Friday, May 06, 2011
Luv Ka The End
Girl Power
Yashraj Films, looking at a growing youth audience at the multiplex, shrewdly decided to set up a youth film wing, and the first offering is Luv Ka The End.
Totally derivative and extremely silly, this Bumpy (Bumpy?) film will probably hit its target of teen girls. The shorts-and-T-shirt clad girls in the film with their giggly high-pitched voices, can be seen replicated in the ticket queue outside a suburban cinema.
Luv Ka The End (the plot idea and tagline taken from John Tucker must Die) is an urban film, about rich, urban characters, who ostensibly do not have to worry about grades or careers. The big issue for Rhea (Shraddha Kapoor) on her 18th birthday is taking her relationship with rich dude Luv (Taaha Shah) to the next level. Then she discovers that he is part of a club of voyeuristic perverts, who award each other points for their conquests, and upload telltale videos on the net. If she had turned down his advances, he already had a “Plan B” lined up, a hotter and richer girl.
Naturally, a guy like this needs to be kicked where it hurts. Rhea and her two galpals get together to teach Luv a lesson he won’t forget in a hurry. Helping them along is a bespectacled nerd and his even more geeky brother.
From destroying his new Jaguar to putting itching powder in his underwear, to spiking his drink and getting him into drag, they do everything to humiliate the guy. Actually, it was rather sporting of newbie Taaha Shah to do the dancing in drag, and gay gags with such lack of inhibition. Full marks to him for courage.
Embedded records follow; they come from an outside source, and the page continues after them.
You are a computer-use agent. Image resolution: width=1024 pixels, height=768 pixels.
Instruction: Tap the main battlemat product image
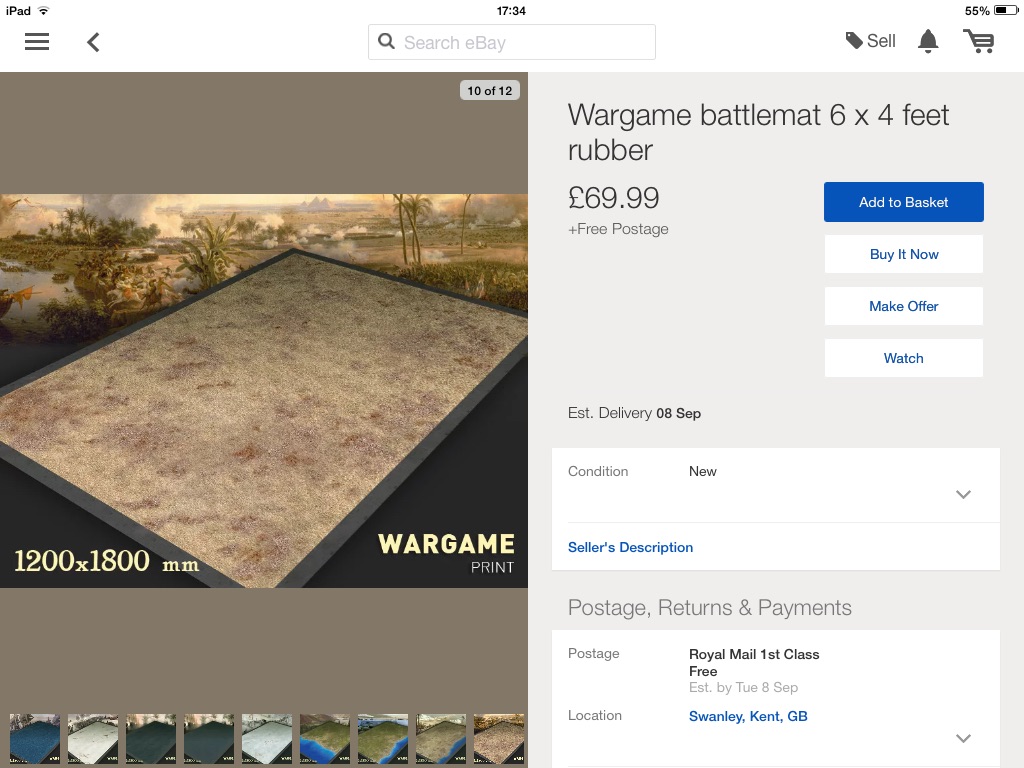click(264, 390)
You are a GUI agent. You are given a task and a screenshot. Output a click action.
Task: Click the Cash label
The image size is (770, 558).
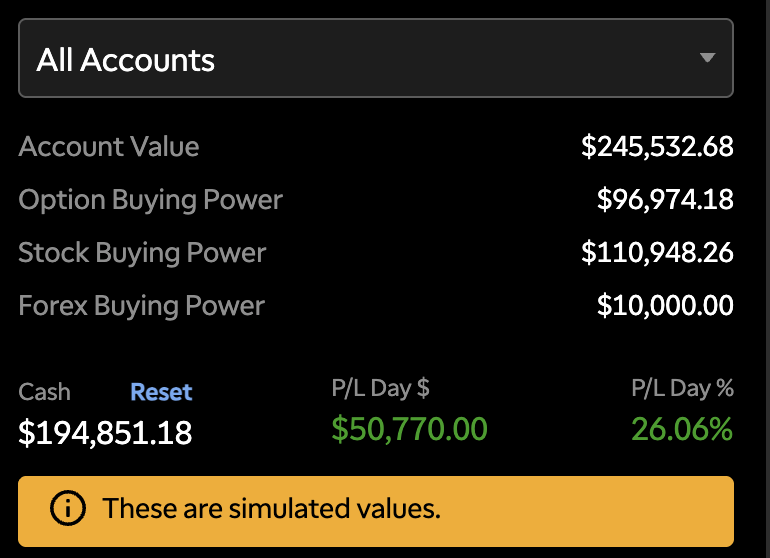(45, 392)
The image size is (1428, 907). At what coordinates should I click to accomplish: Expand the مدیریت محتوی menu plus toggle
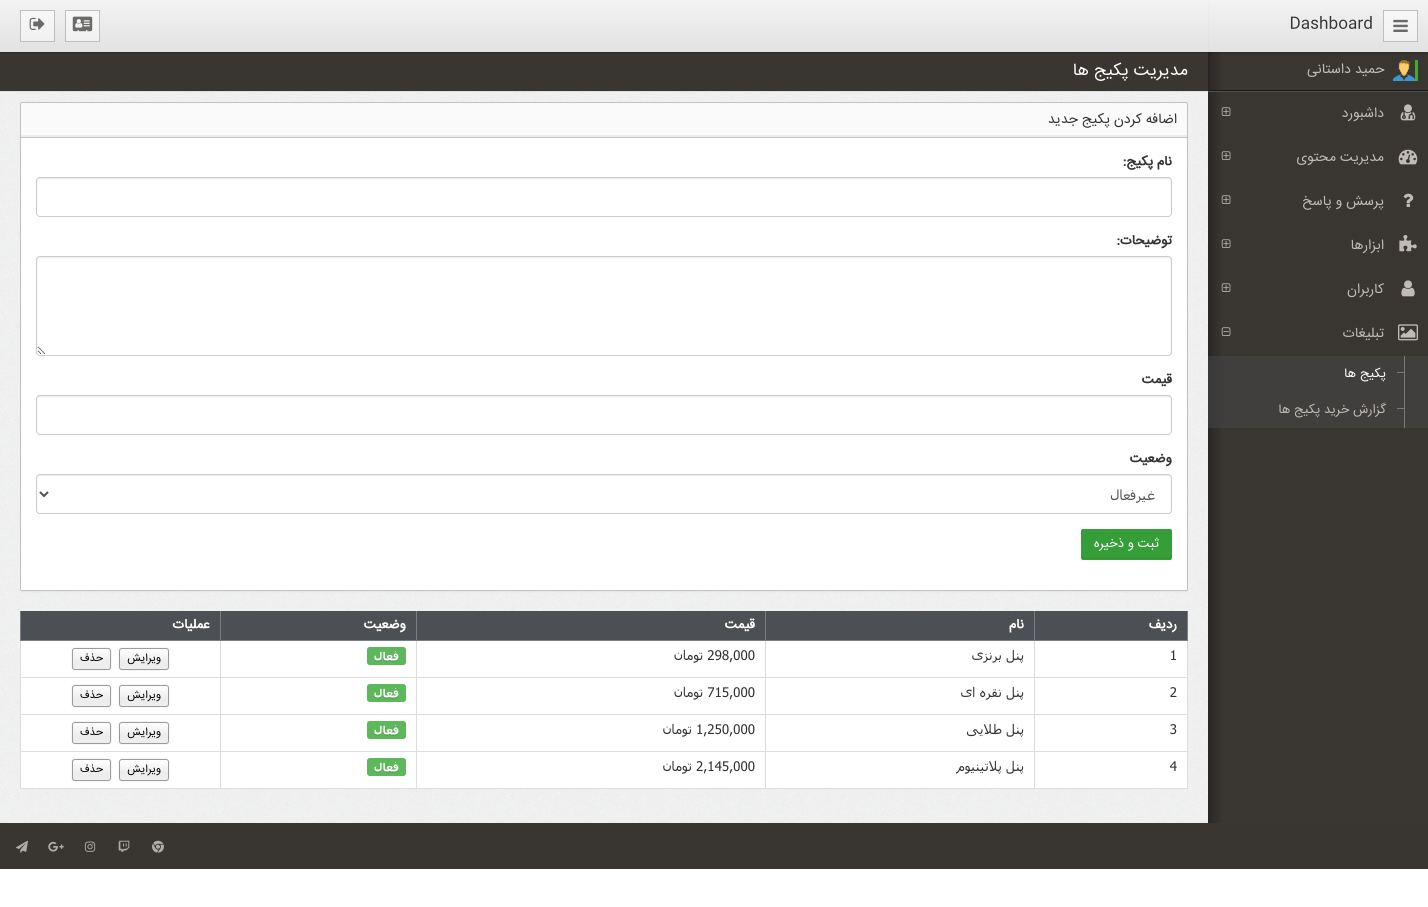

The characters are sketchy and look like they have come out of an American teen flick—at least a of dozen of them are released every summer; but it also cannot be denied that urban teens have a lifestyle that matches that of their US counterparts. For others, it’s a kind of aspirational thing—what clothes, brands (the product placements are not just in your face, they are hit you on the head), lingo is cool and what is ‘behenji’. Chances are girls between the ages of 12 and 18 will love this superficial kind of girl power. Some more will enjoy the ‘timepass’ idiocy and male-bashing;, and if both kinds are accompanied by their boyfriends, chances are the film will be a hit.